A Quick Sketch of the Ideal Drupal Site Planning
Published on
Jan 16, 2011

Block - based theming
- Although .tpl files are slower, the coding flow should always go through .tpls.
- Everything is a reusable block/partial.
- CSS should be included from every reusable block - tpl. A custom include function for CSS should be added. It should check whether this CSS was already added to speed up the inclusion.
- A CSS for an outer block should include the CSS of the inner block, so including from the PHP code will be written only once.
- A MUST: Describe in some file what that specific CSS selector changes. For all pages, maintain page-xxx.css files. In any case, if the block is written well, it will look the same on each page. But since CSS inherits from [grand-x] parents, the description will provide enough info to understand to someone else how to deal with the bug. For example: everything floats left in block X on some page, but on other page it isn’t. The reason: the including div or one above on page X has float: left. The solution: adjust the block to look as previously. A possible practical solution: in .tpl file, add a wrapping div and give it a class with float:none/clear:both.
- Document everything: functions, templates! Make charts for outer/inner blocks and everything else so anyone who develops could understand at once.

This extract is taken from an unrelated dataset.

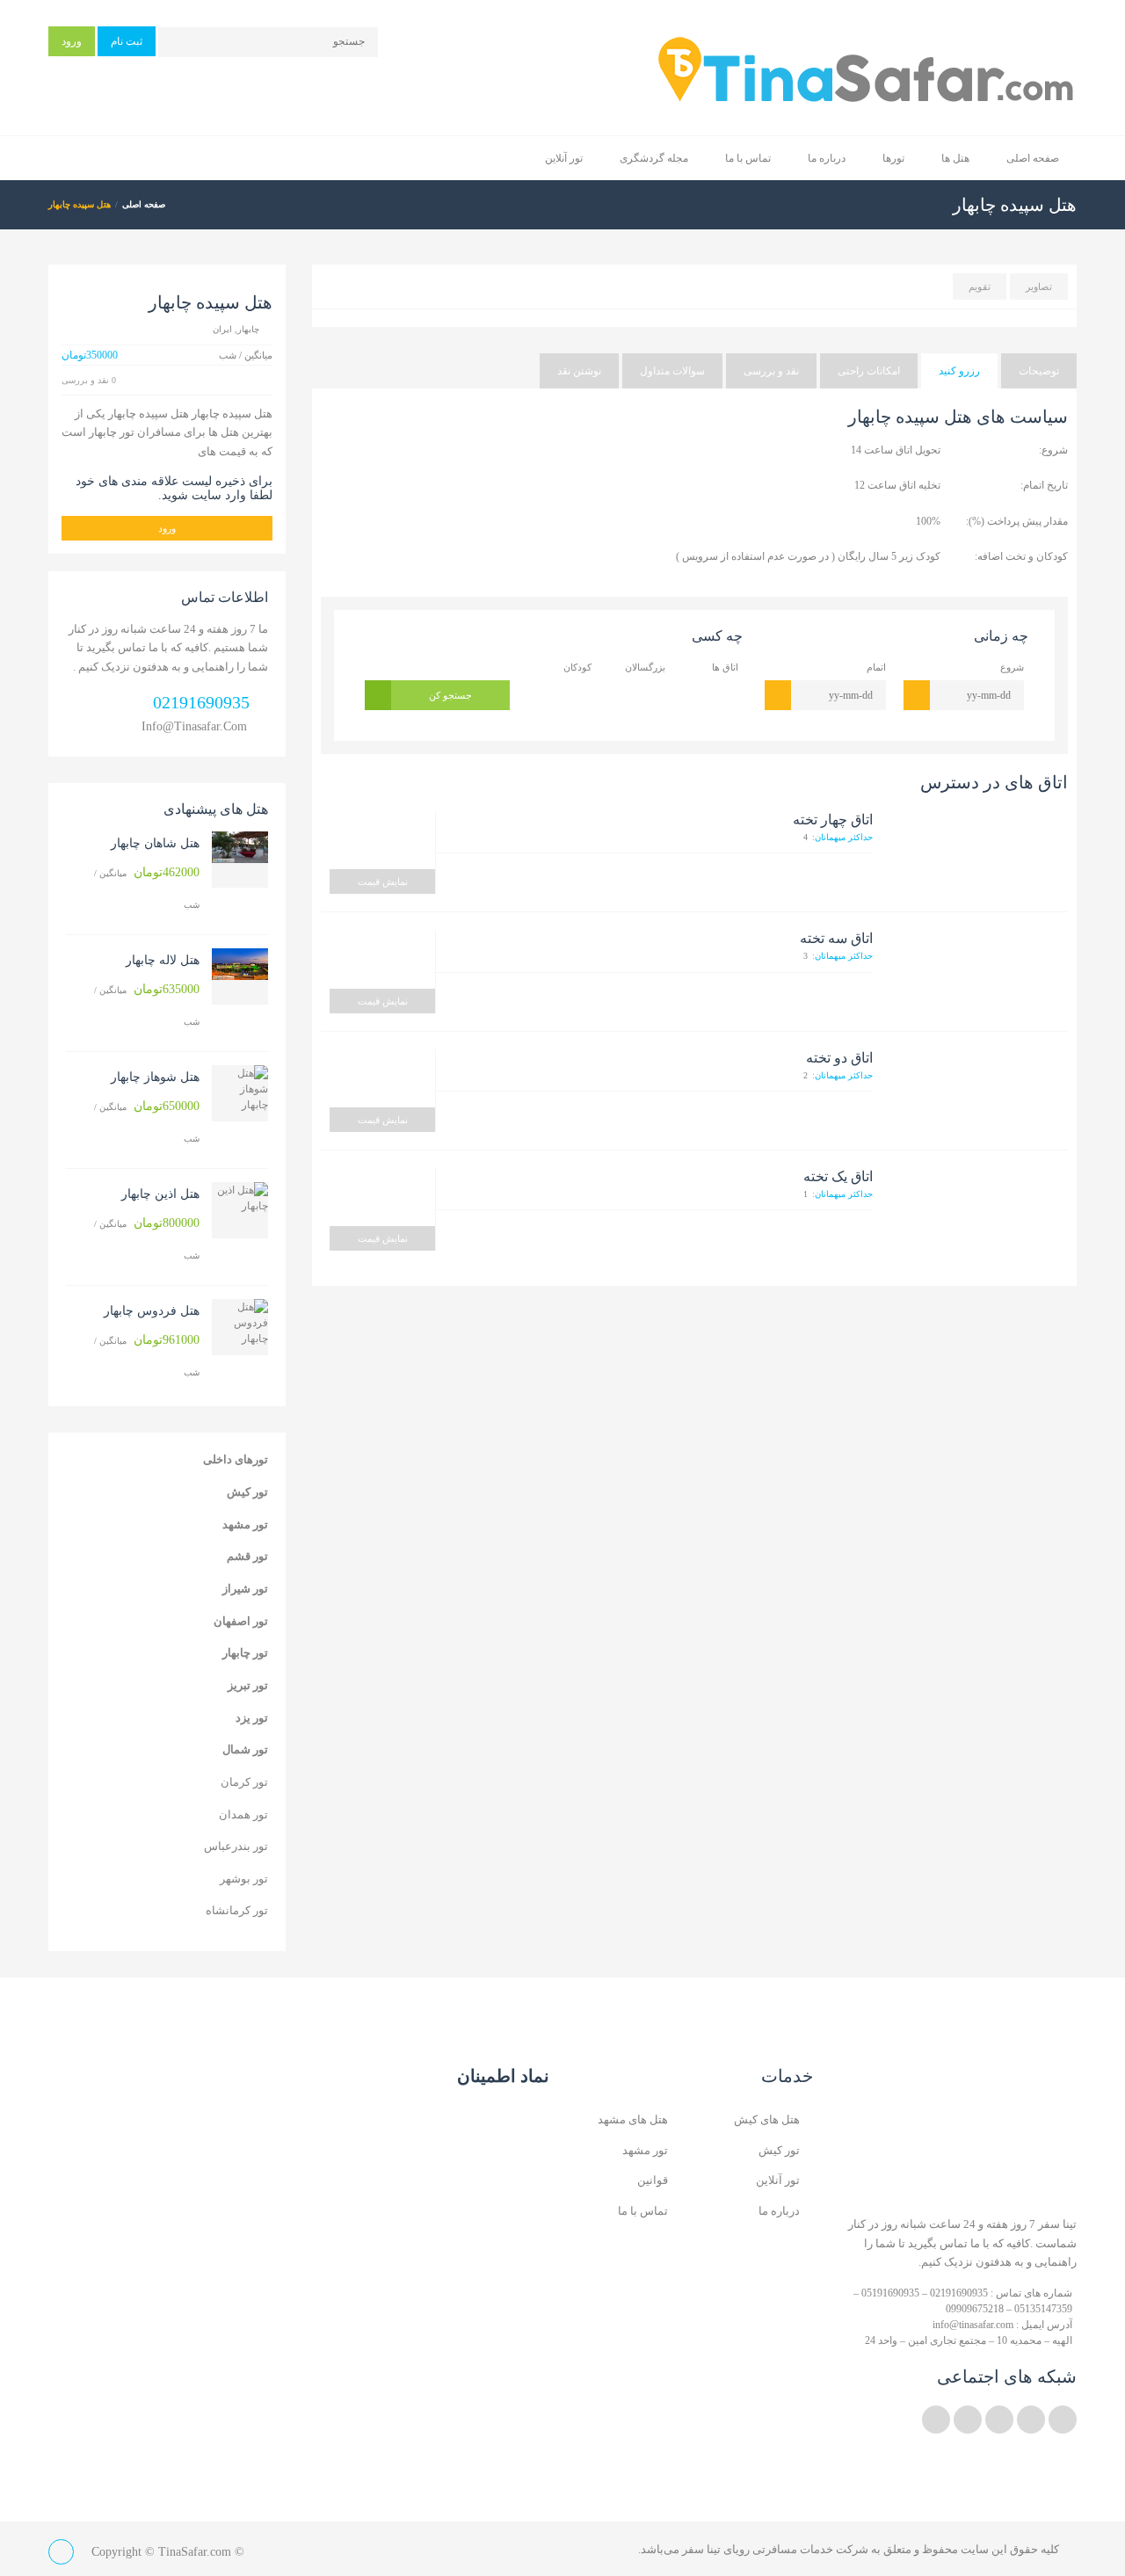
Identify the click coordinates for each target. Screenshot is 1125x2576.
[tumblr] (936, 2419)
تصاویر (1039, 286)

- Maintain an active WIKI: Feature done <---> files changed. So a quick search will provide all the necessary data where to intervene.
- Use LESS CSS or similar CSS Framework.
- Keep all CSS file either in modules, or in website’s main theme folder. Don’t mix!
- Please ALWAYS validate HTML in the end of each related task.
- Turn-off the cache. (A simple module should check this, and if cache is enabled, provide a huge link to turn it off!)
- Panels / Context - check which one is appropriate.
Homely Modules Development
- Intention is to simplify the modules / number of modules.
- Don’t add to dependencies all modules to one site-wide module. Because it makes harder to maintain: disabling a module, requires commenting the entry in the .info file, and then enabling the site-wide module again.
- Define a helper_functions module, which will have behaviour-categorized functions in separate include files. For example, all strings trimmings should go in string_operations.inc file, similarly node_operations.inc should contain node-logic etc.
- The concept: Home-like environment. There is OUR, and THEIR. We always imply that we have enabled one of our modules, therefore we can call our function which is available.
- In OUR way, choosing the Drupal-way instead of plain logic without defining clearly the Why’s, for example - coding with callbacks (hooks) unnecessarily extends other team member’s understanding and efficiency, finally making them pay by their extended hours. (Callbacks for example are needed, where it’s desired to encapsulate the Core code, and allowing other slave modules to extend or modify Core functionality)
- On the other hand - if we’re planning to reuse some module such as Bank, we should clearly know that something like Bank type will be a reusable property (in case the hook returns anything) or method (in case where the hook modifies something, such as theming a table) in our future websites, therefore it should be declared in the interface (by a hook/callback). In this sense, modules resemble classes in OOP, and hooking mechanism resembles polymorphism.
- Plan the theming
Automated Testing
Tests are great when you have a clearly defined website specifications or plan or sketch or a skeleton. Whatever it's name, it provides the standards from the client, which shouldn't be changed. Therefore the standards, translated to the programming language are simply called automated tests. By defining these tests, which are by their nature can become a reusable code - we insure that the data presented to the user is always consistent with the spec. Of course it requires more work, but it pays off well when we start debugging by burning a significant amount of time after some minor change that we made.Define 20+ presentable pages of the website. Write Selenium tests. For each commit, run tests to see if it fails and where. For example, header should be 800x50 pixels, so after changing a .js or a .css file, it should stay the same after page's loading.